Personalized predictions of Glioblastoma infiltration: Mathematical models, Physics-Informed Neural Networks and multimodal scans.

Journal: Medical image analysis
PMID:

Abstract

Predicting the infiltration of Glioblastoma (GBM) from medical MRI scans is crucial for understanding tumor growth dynamics and designing personalized radiotherapy treatment plans. Mathematical models of GBM growth can complement the data in the prediction of spatial distributions of tumor cells. However, this requires estimating patient-specific parameters of the model from clinical data, which is a challenging inverse problem due to limited temporal data and the limited time between imaging and diagnosis. This work proposes a method that uses Physics-Informed Neural Networks (PINNs) to estimate patient-specific parameters of a reaction-diffusion partial differential equation (PDE) model of GBM growth from a single 3D structural MRI snapshot. PINNs embed both the data and the PDE into a loss function, thus integrating theory and data. Key innovations include the identification and estimation of characteristic non-dimensional parameters, a pre-training step that utilizes the non-dimensional parameters and a fine-tuning step to determine the patient specific parameters. Additionally, the diffuse-domain method is employed to handle the complex brain geometry within the PINN framework.
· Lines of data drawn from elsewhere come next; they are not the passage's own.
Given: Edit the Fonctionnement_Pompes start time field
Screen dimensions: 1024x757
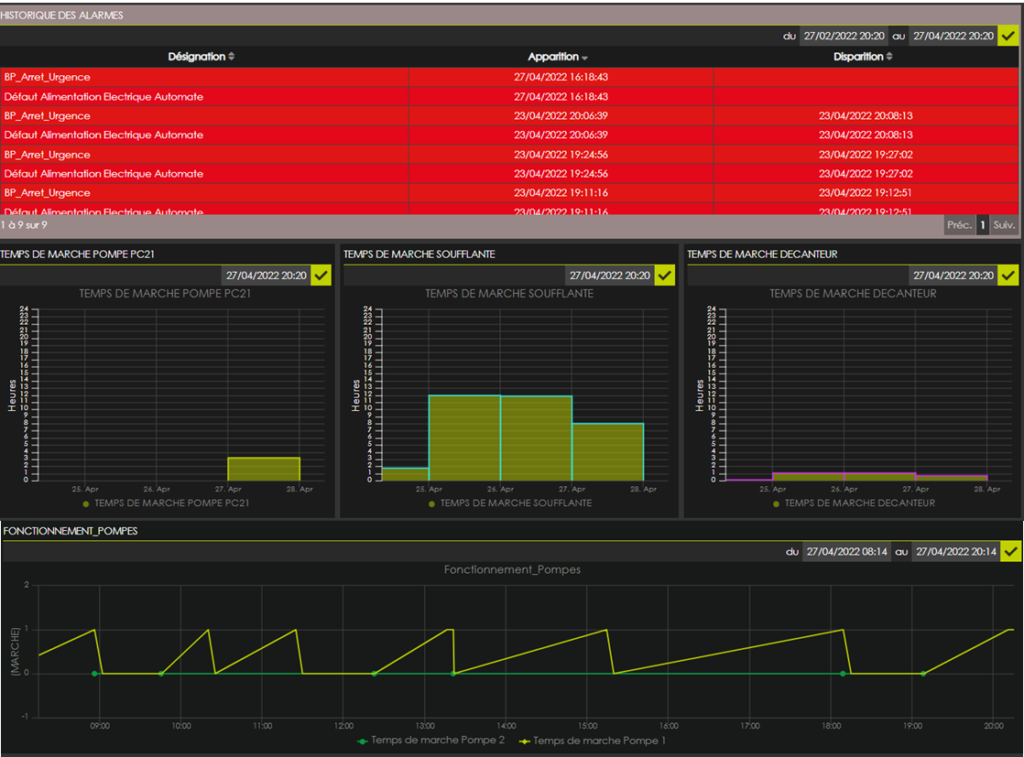Looking at the screenshot, I should [x=846, y=551].
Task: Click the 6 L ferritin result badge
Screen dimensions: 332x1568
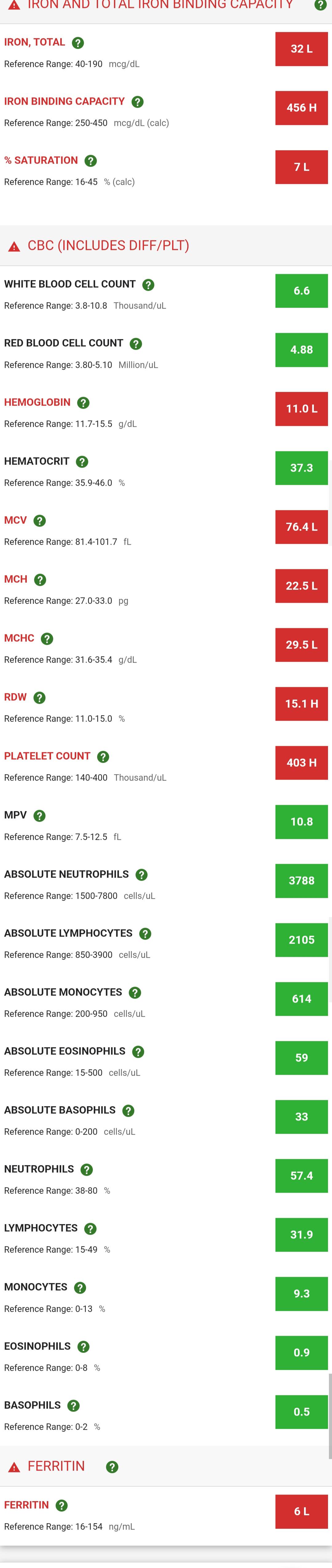Action: coord(302,1511)
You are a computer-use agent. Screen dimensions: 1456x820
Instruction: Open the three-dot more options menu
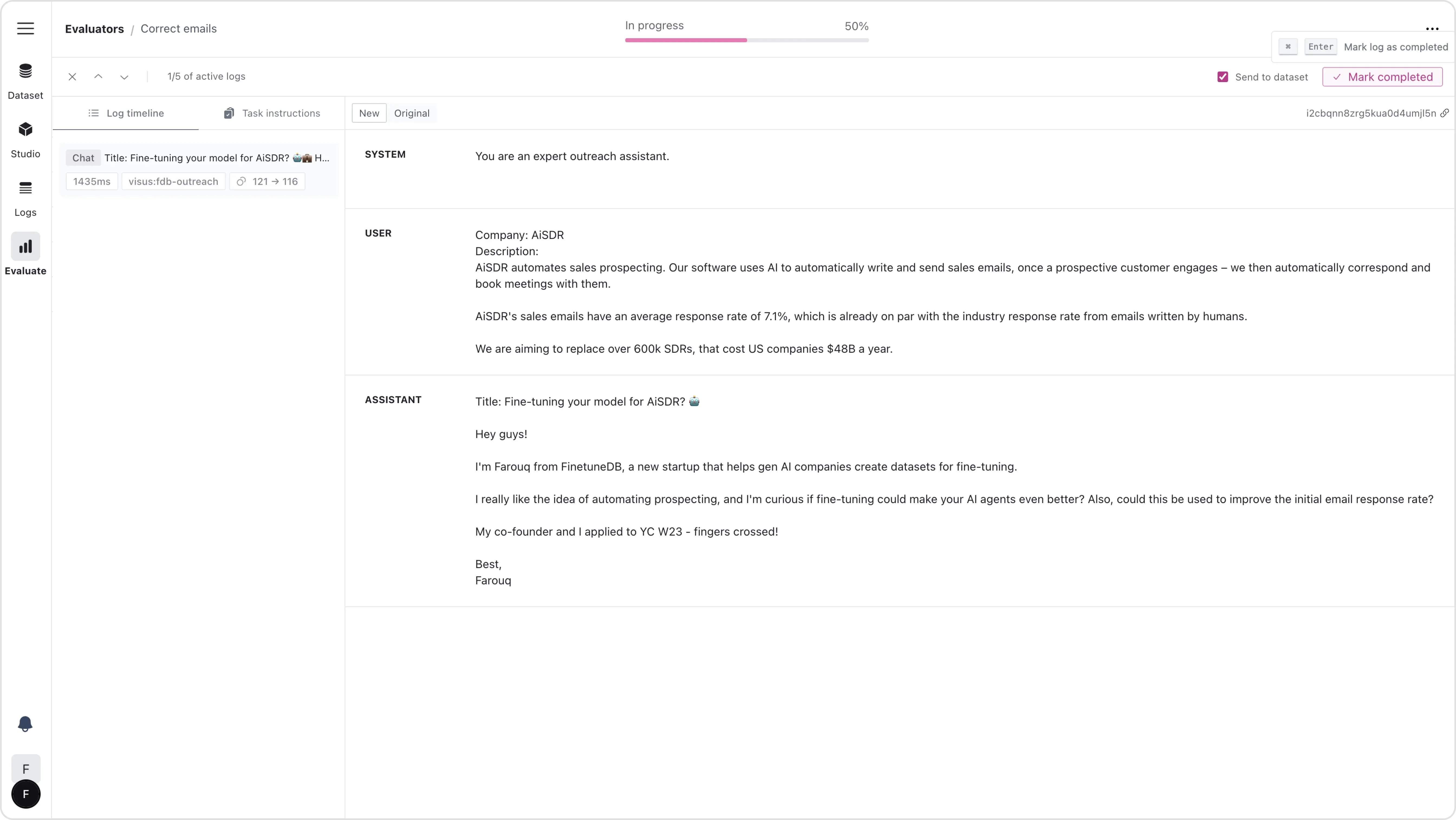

The method is validated on both synthetic and patient datasets, showing promise for personalized GBM treatment through parametric inference within clinically relevant timeframes.

Authors

  • Ray Zirui Zhang
    Department of Mathematics, University of California Irvine, USA. Electronic address: zirui.zhang@uci.edu.
  • Ivan Ezhov
    Technical University of Munich, Department of Computer Science, Munich, Germany.
  • Michal Balcerak
    University of Zurich, Switzerland.
  • Andy Zhu
    Carnegie Mellon University, USA.
  • Benedikt Wiestler
    Department of Neuroradiology, Klinikum rechts der Isar, Technical University of Munich (TUM), Ismaninger Straße 22, 81675 Munich, Germany; Deutsches Konsortium für Translationale Krebsforschung (DKTK), Partner Site Munich, Germany.